Tuesday, February 24, 2009

My Testimony

Here is the question Mary-Lou asked:
I don't know if you have already posted this, but I always love hearing abut the personal spiritual journeys of people. How did you come to Christ? What has been your biggest challenge? What has been your greatest joy? How do you related to Jesus... Lord, Teacher, Savior? (I ask that last one because I think he is ALL of those things, but I realize that I tend to turn to him more as Lord than Teacher, etc. It is something I work on, continuing to develop all aspects of my relationship with him.)

So, today I will post about how I came to know the Lord as my Saviour. I will tackle the other questions later :)

My family went to church (Methodist) until I was 6. We moved to a new town, and my parents weren't big fans of the church there. So, we became Easter/Christmas "Christians" for a while, and as I got older, even that stopped. There were times in high school that, looking back, I can see God calling me. But, I was not ready or willing. I ended up going to a "Christian" college. My degree required me to take two religion classes. I put these off until my senior year (partly because I was working on a double major, etc and had to front-load those classes). In the fall, I took a class on the Old Testament/Hebrew Bible, and in the spring I took a class on the heroes (and heroines) of the ancient world. Through these two classes, I came to the conclusion that there was a God, and the most likely, at least what I had read of the Bible, was true. But, I had VERY little of the New Testament.

Then I met my husband. We actually met online through one of the online chat programs. He was raised in the church and had accepted Christ at a young age. Some of our first conversations were about religion and Christianity. He (I don't remember how) got me to read one of the Gospels. I asked him and a female friend of his questions as I read through it. What I read, to me, was obviously true (with the exception of things I just didn't understand/was confused about - which is why I asked questions). This was all during the roughly two months I spent at my parents before going to grad school. At the end of this period, AJU1 also convinced me to find a campus ministry to attend. I chose the one that had some things online, including a Yahoo Group, so I could get to know people before I started to attend. Within a few weeks of attending that campus ministry and church, I had accepted Christ as my Saviour. I can't say what day it actually happened though. See, during the two months of really searching and studying, I prayed a lot of possible "salvation" prayers.
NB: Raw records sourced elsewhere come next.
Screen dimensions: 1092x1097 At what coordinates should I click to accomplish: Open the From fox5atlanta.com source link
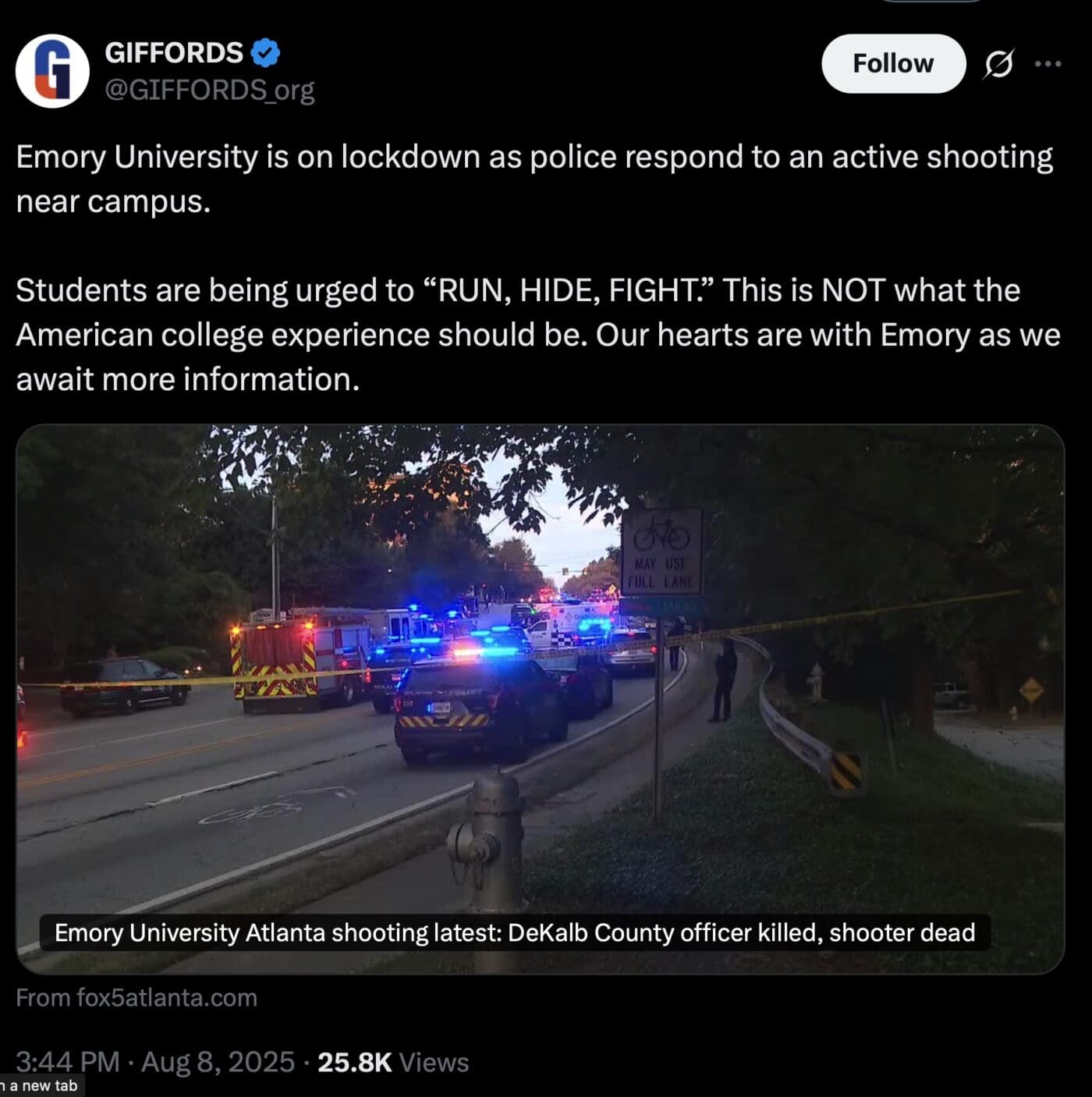[x=136, y=997]
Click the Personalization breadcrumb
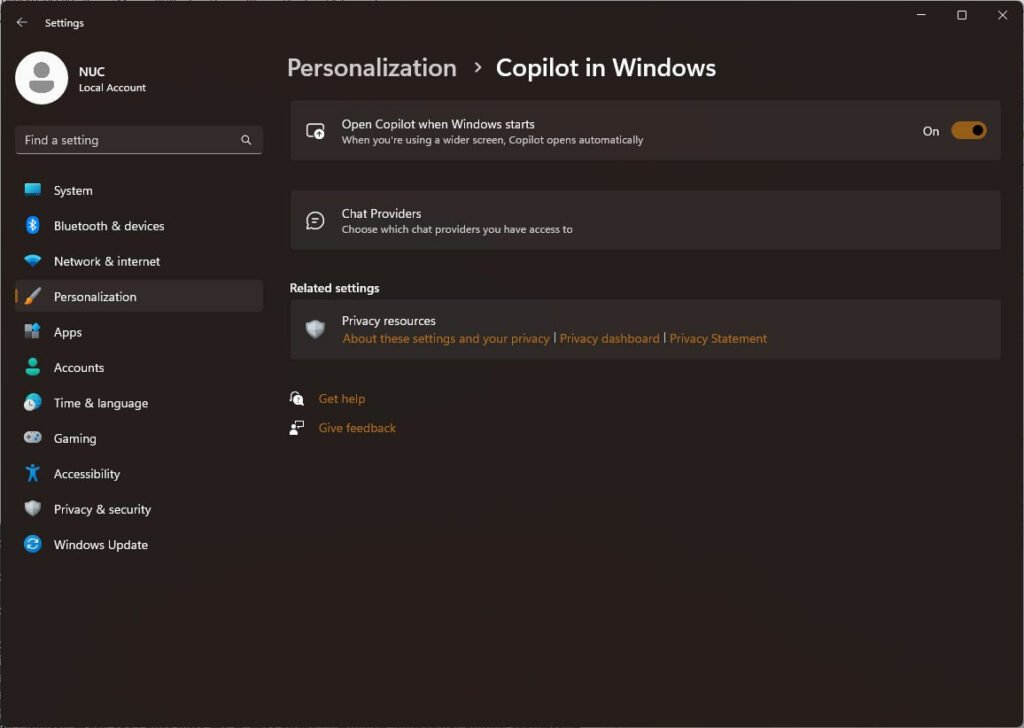Screen dimensions: 1024x728 pos(371,68)
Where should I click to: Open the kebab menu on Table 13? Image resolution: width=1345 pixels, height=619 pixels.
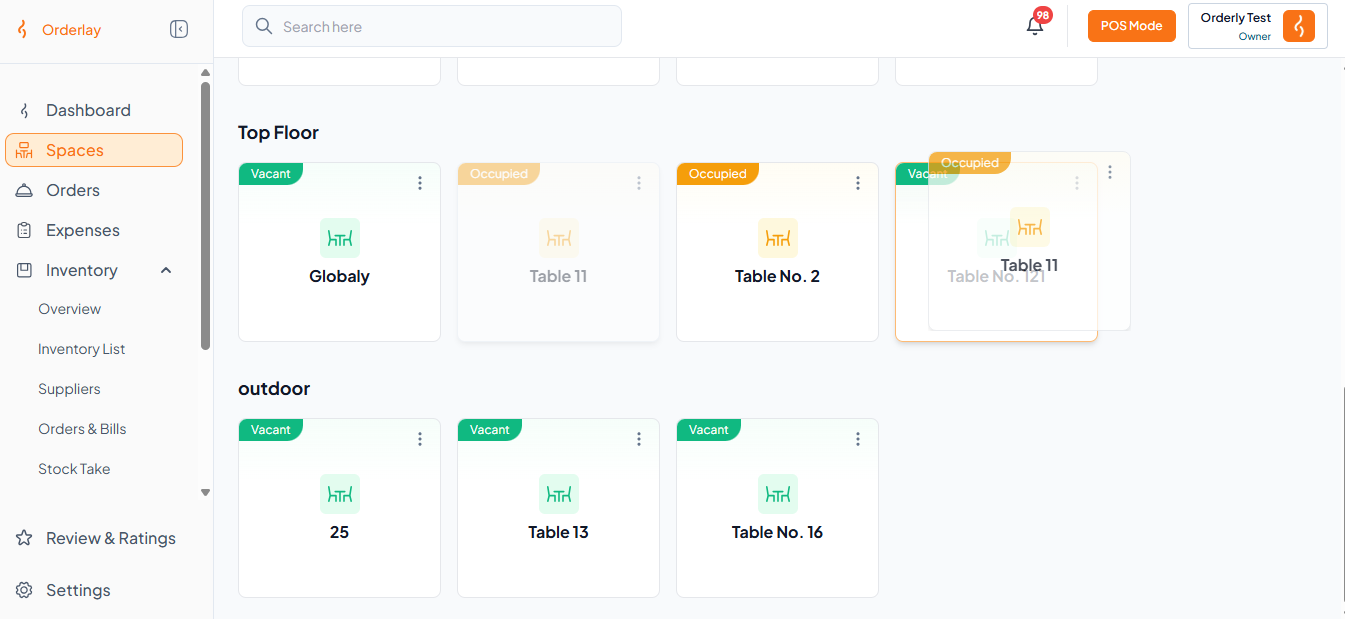[x=639, y=439]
Many of them where of the "If you are really there" type, so any of those could have actually been the point of my salvation. I just know that I am certain I am saved now!

2 comments:

Unknown said...

Thanks for sharing your story--at least part of it. I know a lot of people who have experienced what you describe... looking back and realizing how often God was calling them to him. I love that he persists when we ignore him.

(And I am glad that I saw this in my Google reader tonight. I am observing Lent by giving up blogging, Facebook, etc.)

Jen L. said...

Wonderful testimony!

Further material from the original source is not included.